Jean-Pierre Issa, MD, a world-renowned expert in the epigenetics of cancer and director of Temple University’s Fels Institute for Cancer Research and Molecular Biology, will join the Coriell Institute for Medical Research as its new President and Chief Executive Officer, Coriell’s Board of Trustees Chairman Robert Kiep, III, announced today. His first day is scheduled for February 28, 2019.
“Dr. Issa brings to Coriell a life’s worth of scientific vision and inspired leadership in the academic and clinical setting,” Kiep said. “His guidance will bolster the Institute’s global reputation in increasingly vital scientific areas such as cancer epigenetics and the translation of that work into new therapies.”
“The Coriell Institute for Medical Research is a very unique organization in the world of biomedical research – one that has rich history, yet is also always looking at the horizon,” Dr. Issa said. “I’m eager to lead this group and to continue that legacy. The institute is internationally recognized for its personalized medicine research and the quality of its biobanking and I look forward to the opportunity to expand the institute’s offerings and capabilities.”
Dr. Issa’s passion to investigate DNA and its role in human health aligns his life’s work with that of the Coriell Institute, which has spent decades dedicated to the science of genetics and genomics, both through independent research and its biobanking which supplies much of the global research community with the high quality biosamples necessary for scientific discovery.

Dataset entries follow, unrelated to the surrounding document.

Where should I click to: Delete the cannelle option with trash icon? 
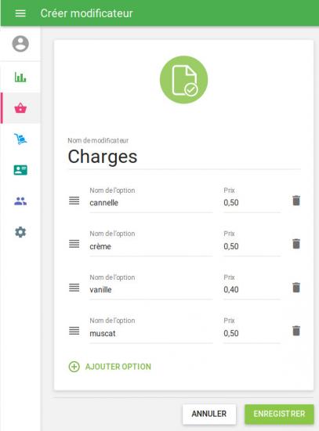click(x=296, y=201)
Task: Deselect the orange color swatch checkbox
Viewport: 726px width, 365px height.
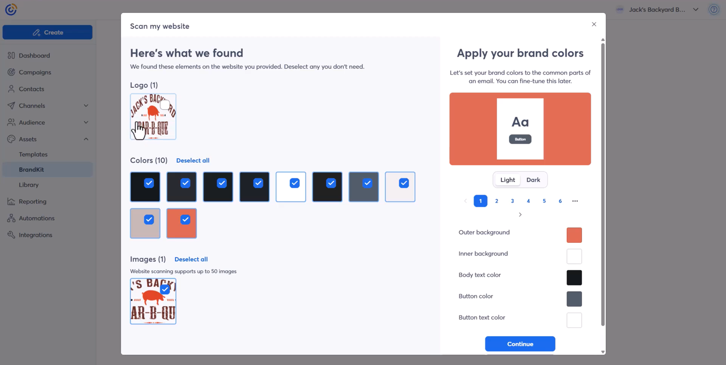Action: [x=185, y=219]
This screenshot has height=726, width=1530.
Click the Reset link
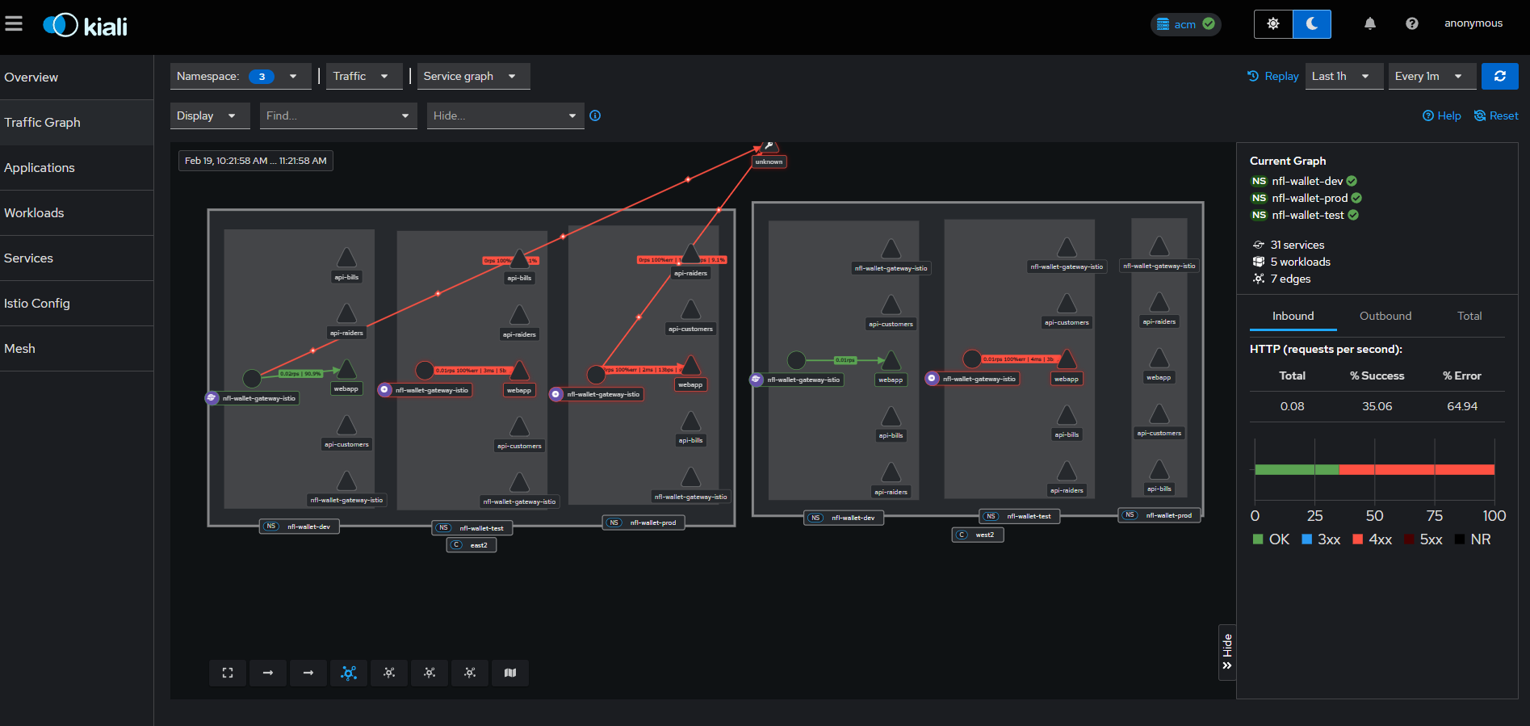[1496, 115]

Dr. Issa has committed his life to the study of epigenetics – how the turning on and off of genes affects our health – and to better understanding epigenetic changes in cancerous cells. He recently published a paper in Nature Communications which detailed the long-sought link between calorie-restriction and extended lifespan, a correlation first noted by scientists many decades ago. He and his team found that age-related changes in a mammal’s epigenome could be slowed by restricted calorie diets, leading to longer lifespans. His recently published research in Cell describes a new way to reverse epigenetic changes in cancer that could lead to a new drug being tested in patients within the next few months.

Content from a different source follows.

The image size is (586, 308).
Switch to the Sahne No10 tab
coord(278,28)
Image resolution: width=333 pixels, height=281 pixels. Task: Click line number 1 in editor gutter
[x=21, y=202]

Prior to accepting the chief executive role at Coriell, Dr. Issa served as the director of the highly regarded Fels Institute for Cancer Research and Molecular Biology, deputy director of the Fox Chase Cancer Center (a part of the Temple University Health System) and co-leader of Temple’s department of Cancer Epigenetics. Dr. Issa also held a faculty position as a professor of Medicine in the Lewis Katz School of Medicine at Temple University.
Before joining Temple University in 2011, Dr. Issa served as the chief of Translational Research in the department of Leukemia at the University of Texas M.D. Anderson Center in Houston, Texas. There, he held a faculty position as professor in the department of Leukemia. Dr. Issa earned his Bachelors of Science and Doctorate of Medicine degrees from The American University of Beirut in Lebanon, and completed his residency in internal medicine and fellowship in medical oncology at Good Samaritan Hospital and Johns Hopkins University respectively, both in Baltimore, Maryland.
The famed epigeneticist will take the reins at Coriell a little more than a year after the sudden death of Coriell’s previous chief executive, Michael F. Christman, PhD. Dr. Christman served as President and CEO of Coriell for 10 years and under his leadership, the Institute launched two research projects – the Coriell Personalized Medicine Collaborative and the Camden Opioid Research Initiative – which established Coriell as a leader in personalized medicine.